Copy each of the entries below word for word, keeping every line as it is.

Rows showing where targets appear
----
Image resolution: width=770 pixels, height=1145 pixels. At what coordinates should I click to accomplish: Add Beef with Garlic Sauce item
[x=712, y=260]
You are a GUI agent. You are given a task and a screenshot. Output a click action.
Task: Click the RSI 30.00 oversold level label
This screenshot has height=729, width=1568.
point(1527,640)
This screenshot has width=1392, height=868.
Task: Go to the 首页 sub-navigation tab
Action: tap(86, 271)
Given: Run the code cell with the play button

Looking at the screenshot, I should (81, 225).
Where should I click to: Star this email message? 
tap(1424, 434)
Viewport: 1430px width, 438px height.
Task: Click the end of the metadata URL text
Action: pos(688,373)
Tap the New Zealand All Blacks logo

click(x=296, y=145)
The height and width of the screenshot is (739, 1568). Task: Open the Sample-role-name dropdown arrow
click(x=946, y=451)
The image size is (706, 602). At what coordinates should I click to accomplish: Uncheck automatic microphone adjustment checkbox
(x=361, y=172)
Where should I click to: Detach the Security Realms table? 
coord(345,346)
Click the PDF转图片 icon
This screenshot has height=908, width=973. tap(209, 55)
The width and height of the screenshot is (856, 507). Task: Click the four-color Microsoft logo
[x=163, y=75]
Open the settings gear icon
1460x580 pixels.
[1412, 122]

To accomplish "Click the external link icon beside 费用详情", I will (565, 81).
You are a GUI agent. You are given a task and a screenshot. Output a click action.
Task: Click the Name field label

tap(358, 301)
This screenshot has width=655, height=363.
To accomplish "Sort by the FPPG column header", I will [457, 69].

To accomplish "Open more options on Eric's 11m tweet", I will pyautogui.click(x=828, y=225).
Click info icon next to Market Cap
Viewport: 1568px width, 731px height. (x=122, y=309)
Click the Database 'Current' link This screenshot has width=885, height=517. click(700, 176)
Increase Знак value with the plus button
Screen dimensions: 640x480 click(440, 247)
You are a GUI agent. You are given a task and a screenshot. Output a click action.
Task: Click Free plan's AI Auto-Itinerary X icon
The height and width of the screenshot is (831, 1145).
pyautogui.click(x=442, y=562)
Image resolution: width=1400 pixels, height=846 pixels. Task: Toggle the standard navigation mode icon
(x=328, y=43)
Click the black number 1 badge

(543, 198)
----
Output of the exercise:
Image resolution: width=770 pixels, height=1145 pixels. At what coordinates should I click to accomplish: Add Beef with Garlic Sauce item
[x=712, y=260]
You are a GUI agent. You are given a task and a screenshot. Output a click action.
Task: Click the RSI 30.00 oversold level label
This screenshot has height=729, width=1568.
point(1527,640)
This screenshot has width=1392, height=868.
Task: Go to the 首页 sub-navigation tab
Action: tap(86, 271)
Given: Run the code cell with the play button

Looking at the screenshot, I should (81, 225).
Where should I click to: Star this email message? 
tap(1424, 434)
Viewport: 1430px width, 438px height.
Task: Click the end of the metadata URL text
Action: pos(688,373)
Tap the New Zealand All Blacks logo

click(x=296, y=145)
The height and width of the screenshot is (739, 1568). Task: Open the Sample-role-name dropdown arrow
click(x=946, y=451)
The image size is (706, 602). At what coordinates should I click to accomplish: Uncheck automatic microphone adjustment checkbox
(x=361, y=172)
Where should I click to: Detach the Security Realms table? 
coord(345,346)
Click the PDF转图片 icon
This screenshot has height=908, width=973. tap(209, 55)
The width and height of the screenshot is (856, 507). Task: Click the four-color Microsoft logo
[x=163, y=75]
Open the settings gear icon
1460x580 pixels.
[1412, 122]

To accomplish "Click the external link icon beside 费用详情", I will (565, 81).
You are a GUI agent. You are given a task and a screenshot. Output a click action.
Task: Click the Name field label

tap(358, 301)
This screenshot has width=655, height=363.
To accomplish "Sort by the FPPG column header", I will [457, 69].

To accomplish "Open more options on Eric's 11m tweet", I will pyautogui.click(x=828, y=225).
Click info icon next to Market Cap
Viewport: 1568px width, 731px height. (x=122, y=309)
Click the Database 'Current' link This screenshot has width=885, height=517. click(700, 176)
Increase Знак value with the plus button
Screen dimensions: 640x480 click(440, 247)
You are a GUI agent. You are given a task and a screenshot. Output a click action.
Task: Click Free plan's AI Auto-Itinerary X icon
The height and width of the screenshot is (831, 1145).
pyautogui.click(x=442, y=562)
Image resolution: width=1400 pixels, height=846 pixels. Task: Toggle the standard navigation mode icon
(x=328, y=43)
Click the black number 1 badge

(543, 198)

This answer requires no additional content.